Die Kamera begleitet Daniel Schmidt, den Mann ohne Gedächtnis, und auch seine Lebensgefährtin Katharina, über einen Zeitraum von etwa zwei Jahren. Beide lassen sie die Dokumentaristinnen sehr nahe an sich heran. Das erfordert Mut. Und dem gebührt zugleich Respekt. Keinen Moment lang erscheint dies unangenehm oder deplatziert.

Seine Kraft bezieht dieser ebenso beeindruckende wie bewegende Dokumentarfilm aus der Authentizität seiner beiden Protagonisten, die sich zu keinem Zeitpunkt vor der Kamera verbiegen. Man glaubt ihnen jedes Wort. Man glaubt Daniel seine Positivität, mit der er seit jenem schicksalhaften 15. Februar 2015 durch sein neues, sein ganz anderes Leben geht. Man glaubt ihm auch, wenn er im Café sitzt und sagt, dass er so nicht mehr kann, dass das alles zu viel für ihn sei, dass es unendlich viel Energie koste, jeden Tag neu zu erlernen, was mit dem Gestern ins Vergessen abgerutscht ist.

Daniel Schmidt hat nach dem künstlichen Koma, in das er nach dem schweren Unfall versetzt wurde, mehrere Jahre in Rehabilitationszentren verbracht, er hat wieder neu gelernt zu laufen und zu sprechen. Er hat einen ehrenamtlichen Verein gegründet, hält Vorträge über Schädel-Hirn-Traumata, besucht Schulen und Universitäten.

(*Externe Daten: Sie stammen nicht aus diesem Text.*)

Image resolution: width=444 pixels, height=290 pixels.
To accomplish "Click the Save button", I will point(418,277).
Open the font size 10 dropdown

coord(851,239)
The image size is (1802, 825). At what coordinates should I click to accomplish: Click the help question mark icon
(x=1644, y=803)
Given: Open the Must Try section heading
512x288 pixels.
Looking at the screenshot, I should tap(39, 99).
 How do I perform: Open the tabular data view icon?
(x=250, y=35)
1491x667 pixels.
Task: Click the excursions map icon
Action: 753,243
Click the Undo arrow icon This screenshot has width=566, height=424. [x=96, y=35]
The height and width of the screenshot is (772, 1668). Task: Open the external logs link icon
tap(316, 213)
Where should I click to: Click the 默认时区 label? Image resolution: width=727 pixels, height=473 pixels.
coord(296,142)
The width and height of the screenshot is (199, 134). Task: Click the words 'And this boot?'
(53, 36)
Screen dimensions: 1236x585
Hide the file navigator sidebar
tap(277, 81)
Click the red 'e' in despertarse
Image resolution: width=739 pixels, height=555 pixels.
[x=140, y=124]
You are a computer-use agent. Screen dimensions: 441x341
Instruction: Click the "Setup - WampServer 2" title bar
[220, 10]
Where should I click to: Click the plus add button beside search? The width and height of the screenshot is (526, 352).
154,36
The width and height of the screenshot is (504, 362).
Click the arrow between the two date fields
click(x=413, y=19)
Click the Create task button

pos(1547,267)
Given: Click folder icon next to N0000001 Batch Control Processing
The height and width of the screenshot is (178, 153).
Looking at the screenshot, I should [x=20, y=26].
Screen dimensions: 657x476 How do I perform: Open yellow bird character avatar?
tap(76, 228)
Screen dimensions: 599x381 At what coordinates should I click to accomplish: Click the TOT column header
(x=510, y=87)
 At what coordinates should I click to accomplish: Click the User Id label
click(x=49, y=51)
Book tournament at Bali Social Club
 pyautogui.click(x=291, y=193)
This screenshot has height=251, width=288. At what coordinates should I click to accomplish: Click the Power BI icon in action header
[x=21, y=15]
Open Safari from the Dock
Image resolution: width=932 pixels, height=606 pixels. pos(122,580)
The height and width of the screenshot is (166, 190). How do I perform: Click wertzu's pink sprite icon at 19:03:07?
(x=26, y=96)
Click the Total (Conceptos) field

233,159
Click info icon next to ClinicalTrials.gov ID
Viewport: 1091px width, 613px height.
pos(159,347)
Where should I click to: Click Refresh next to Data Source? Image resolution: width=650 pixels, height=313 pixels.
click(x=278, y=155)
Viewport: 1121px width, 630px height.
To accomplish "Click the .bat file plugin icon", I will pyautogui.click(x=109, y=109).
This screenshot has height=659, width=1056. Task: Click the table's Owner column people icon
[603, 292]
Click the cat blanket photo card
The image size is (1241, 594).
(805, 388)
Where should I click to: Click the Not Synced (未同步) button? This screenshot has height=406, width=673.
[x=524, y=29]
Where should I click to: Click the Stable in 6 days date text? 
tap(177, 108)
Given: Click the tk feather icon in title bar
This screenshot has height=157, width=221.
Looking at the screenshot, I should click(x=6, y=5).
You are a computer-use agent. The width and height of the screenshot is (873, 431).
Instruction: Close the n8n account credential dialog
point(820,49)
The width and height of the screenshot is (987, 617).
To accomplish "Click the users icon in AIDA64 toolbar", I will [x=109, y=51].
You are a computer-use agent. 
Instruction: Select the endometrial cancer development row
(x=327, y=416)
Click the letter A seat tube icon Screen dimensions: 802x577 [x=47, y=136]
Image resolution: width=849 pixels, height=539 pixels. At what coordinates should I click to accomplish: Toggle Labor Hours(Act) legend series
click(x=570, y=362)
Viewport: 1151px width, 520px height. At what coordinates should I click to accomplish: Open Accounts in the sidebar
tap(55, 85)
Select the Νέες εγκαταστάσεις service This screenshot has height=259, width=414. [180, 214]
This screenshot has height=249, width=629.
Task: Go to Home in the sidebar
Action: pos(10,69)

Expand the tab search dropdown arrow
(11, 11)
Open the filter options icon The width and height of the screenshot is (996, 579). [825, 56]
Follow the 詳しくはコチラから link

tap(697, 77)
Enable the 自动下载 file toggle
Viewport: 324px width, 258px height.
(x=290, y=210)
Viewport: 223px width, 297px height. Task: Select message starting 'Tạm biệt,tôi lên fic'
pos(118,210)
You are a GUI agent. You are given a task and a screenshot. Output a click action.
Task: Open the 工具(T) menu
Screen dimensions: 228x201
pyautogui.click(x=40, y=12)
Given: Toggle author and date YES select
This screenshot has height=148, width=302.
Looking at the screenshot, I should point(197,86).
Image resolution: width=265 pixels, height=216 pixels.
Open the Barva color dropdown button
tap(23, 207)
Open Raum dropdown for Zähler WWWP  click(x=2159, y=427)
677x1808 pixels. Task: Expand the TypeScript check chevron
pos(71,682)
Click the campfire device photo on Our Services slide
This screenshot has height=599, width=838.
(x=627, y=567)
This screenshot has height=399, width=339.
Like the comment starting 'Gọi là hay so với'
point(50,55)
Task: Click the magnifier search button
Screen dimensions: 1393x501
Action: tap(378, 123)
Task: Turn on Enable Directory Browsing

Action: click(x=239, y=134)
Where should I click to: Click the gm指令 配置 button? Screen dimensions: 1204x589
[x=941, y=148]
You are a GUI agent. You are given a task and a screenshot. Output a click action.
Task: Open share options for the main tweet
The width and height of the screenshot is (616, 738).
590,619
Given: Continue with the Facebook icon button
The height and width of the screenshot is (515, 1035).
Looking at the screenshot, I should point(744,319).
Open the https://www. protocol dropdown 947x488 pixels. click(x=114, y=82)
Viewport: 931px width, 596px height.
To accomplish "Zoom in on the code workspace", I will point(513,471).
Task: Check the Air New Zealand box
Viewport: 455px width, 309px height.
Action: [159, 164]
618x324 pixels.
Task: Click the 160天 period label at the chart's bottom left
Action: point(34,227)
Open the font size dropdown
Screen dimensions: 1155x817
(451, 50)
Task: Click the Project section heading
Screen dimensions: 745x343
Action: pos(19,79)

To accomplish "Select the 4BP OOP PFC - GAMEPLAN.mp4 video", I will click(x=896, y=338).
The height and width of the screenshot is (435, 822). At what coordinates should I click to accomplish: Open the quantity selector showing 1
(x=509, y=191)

Er hat, als Katharina den gemeinsamen Sohn Levi zur Welt bringt, eine ganze Zeit lang versucht, Vater und Ehemann zu sein und ein Familienleben zu führen. So wie alle anderen Menschen auch. Nicht alles wird gelingen, leider, wie erst im Abspann zu erfahren ist. „Leben ohne Erinnerungen“ ist ein Dokumentarfilm – schmerzlich, schön, wichtig –, der einem die Augen öffnet für das Wesentliche.